- TASK DETAILS
Continue the article on the Shania Twain single "Waking Up Dreaming," picking up after its final sentence.

Single by Shania Twain

from the album Queen of Me
- Released: September 23, 2022
- Studio: 8 World Studios (London, England); Republic Studios (Los Angeles, CA);
- Genre: Pop rock; country pop; dance-pop; electropop;
- Length: 3:18
- Label: Republic
- Songwriters: Jessica Agombar; David Stewart; Shania Twain;
- Producer: David Stewart

Shania Twain singles chronology
| "Forever and Ever, Amen" (2021) | "Waking Up Dreaming" (2022) | "Giddy Up!" (2023) |

Music video
- "Waking Up Dreaming" on YouTube

= Waking Up Dreaming =

2022 single by Shania Twain

"Waking Up Dreaming" is a song co-written and recorded by Canadian singer Shania Twain, and released on September 23, 2022, and serves as the lead single from Twain's sixth studio album, Queen of Me (2023). The song was written by Jessica Agombar, David Stewart, and Twain.

==Release==
The song premiered on September 23, 2022, on BBC Radio 2 and was released to streaming and music purchasing platforms on the same day. It was the first single by Twain being released via the new record label Republic Nashville. Twain commented: "I couldn't think of a better partner than Republic Nashville. I'm honored and excited to be the label's first artist and lead the charge of this new and exciting chapter. In this respect, it feels like a new beginning all around, and I'm embracing it wholeheartedly."

- DATA PROVIDED
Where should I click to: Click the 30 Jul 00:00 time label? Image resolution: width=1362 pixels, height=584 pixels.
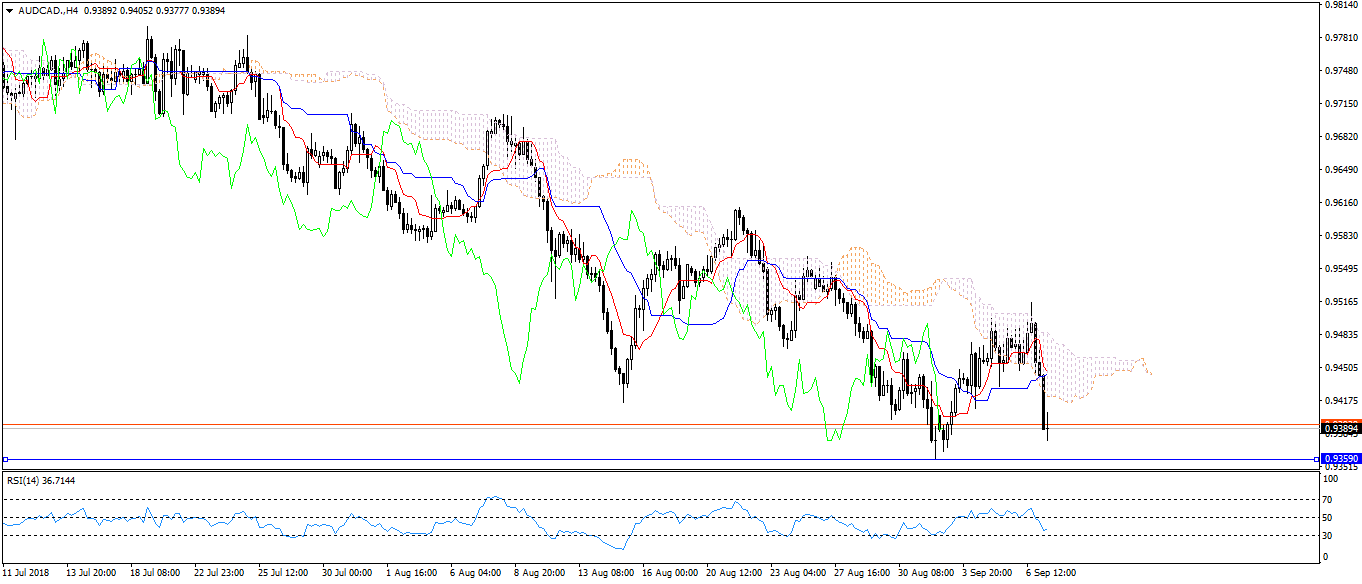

* * *

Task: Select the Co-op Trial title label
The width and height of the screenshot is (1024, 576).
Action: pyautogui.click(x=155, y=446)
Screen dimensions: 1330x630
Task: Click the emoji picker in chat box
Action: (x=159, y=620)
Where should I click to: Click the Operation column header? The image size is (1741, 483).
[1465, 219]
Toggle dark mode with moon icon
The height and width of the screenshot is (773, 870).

...

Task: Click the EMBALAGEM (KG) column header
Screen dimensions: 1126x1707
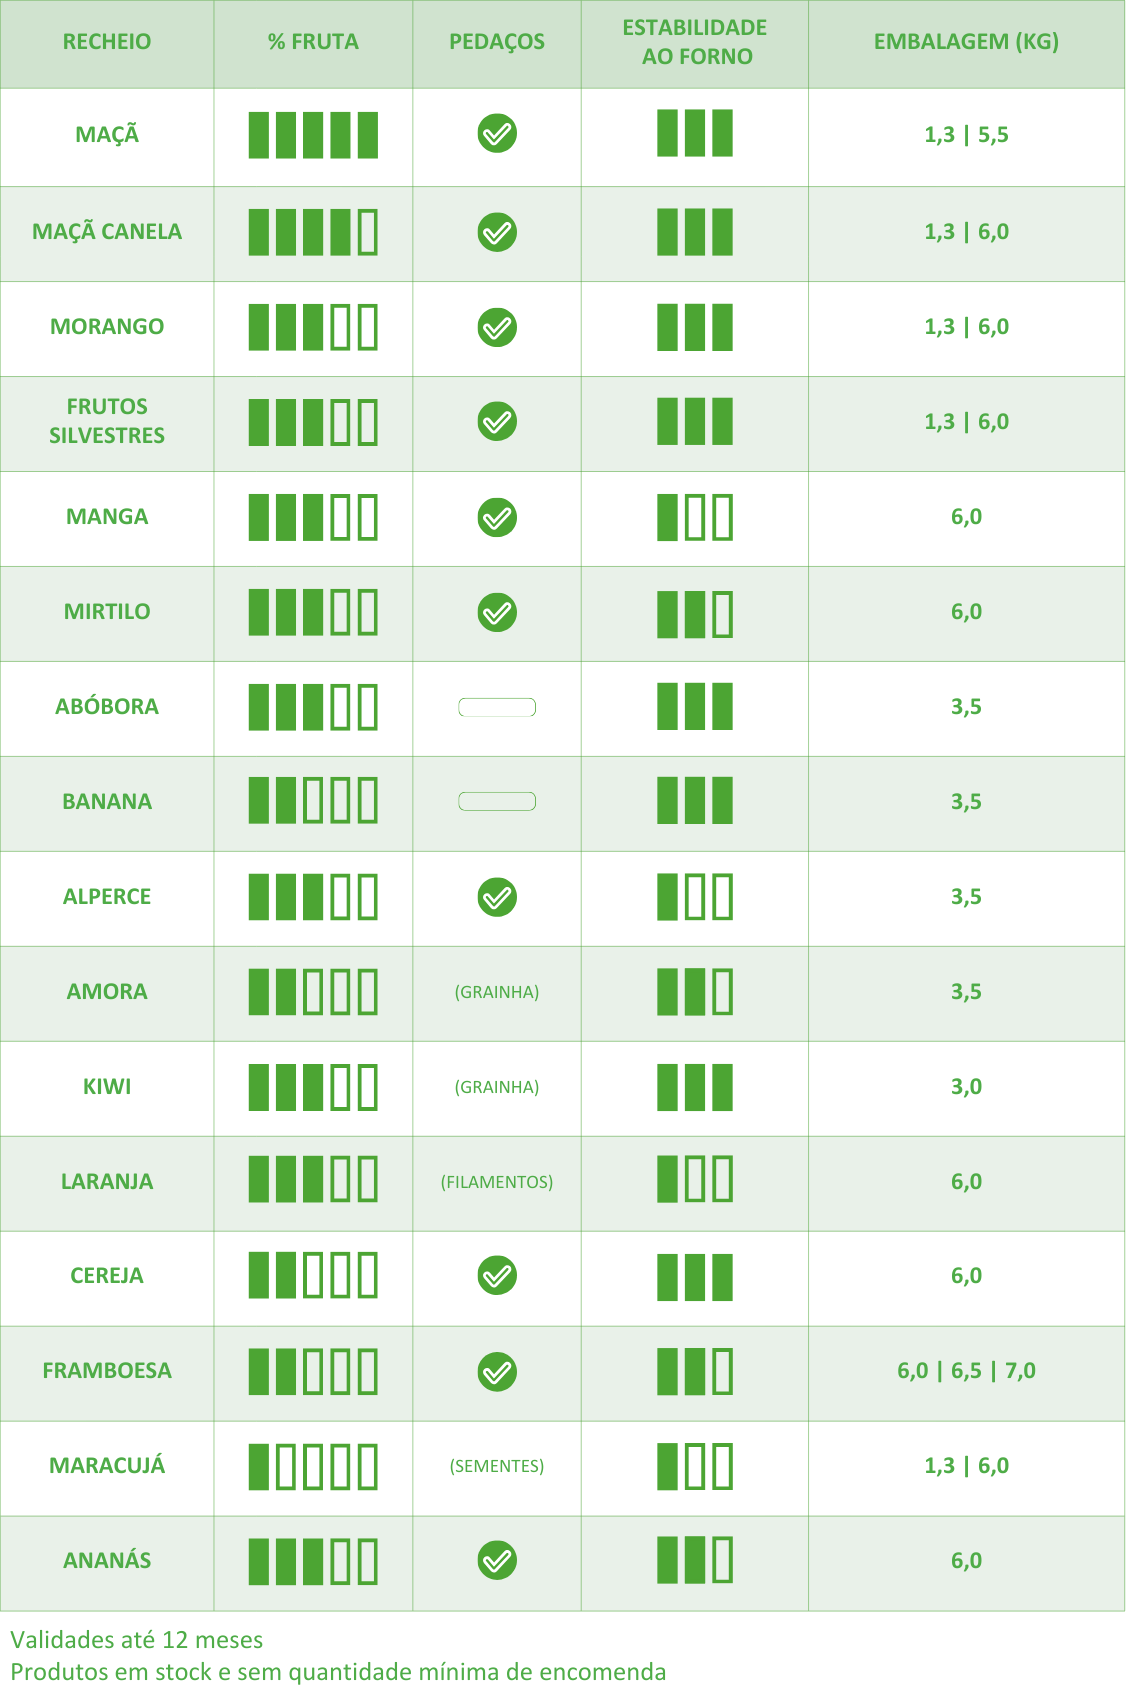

- ANSWER TO THE PROBLEM
==Music video==
The music video for "Waking Up Dreaming" was released on September 23, 2022, and depicts Twain as a 80s rockstar performing the song in extravagant rock fantasy clothing. The video was directed by Isaac Rentz.

==Live performance==
Twain debuted the song live for the first time as part of a medley during her performance at the People's Choice Awards 2022. After the performance she received the music icon award.

==Charts==
===Weekly charts===

Weekly chart performance for "Waking Up Dreaming"
| Chart (2022–2023) | Peak position |
|---|---|
| Australia Digital Tracks (ARIA) | 24 |
| Canada Hot 100 (Billboard) | 72 |
| UK Singles Downloads (OCC) | 18 |
| US Adult Contemporary (Billboard) | 11 |
| US Country Digital Song Sales (Billboard) | 10 |
| US Digital Song Sales (Billboard) | 32 |

===Year-end charts===

Year-end chart performance for "Waking Up Dreaming"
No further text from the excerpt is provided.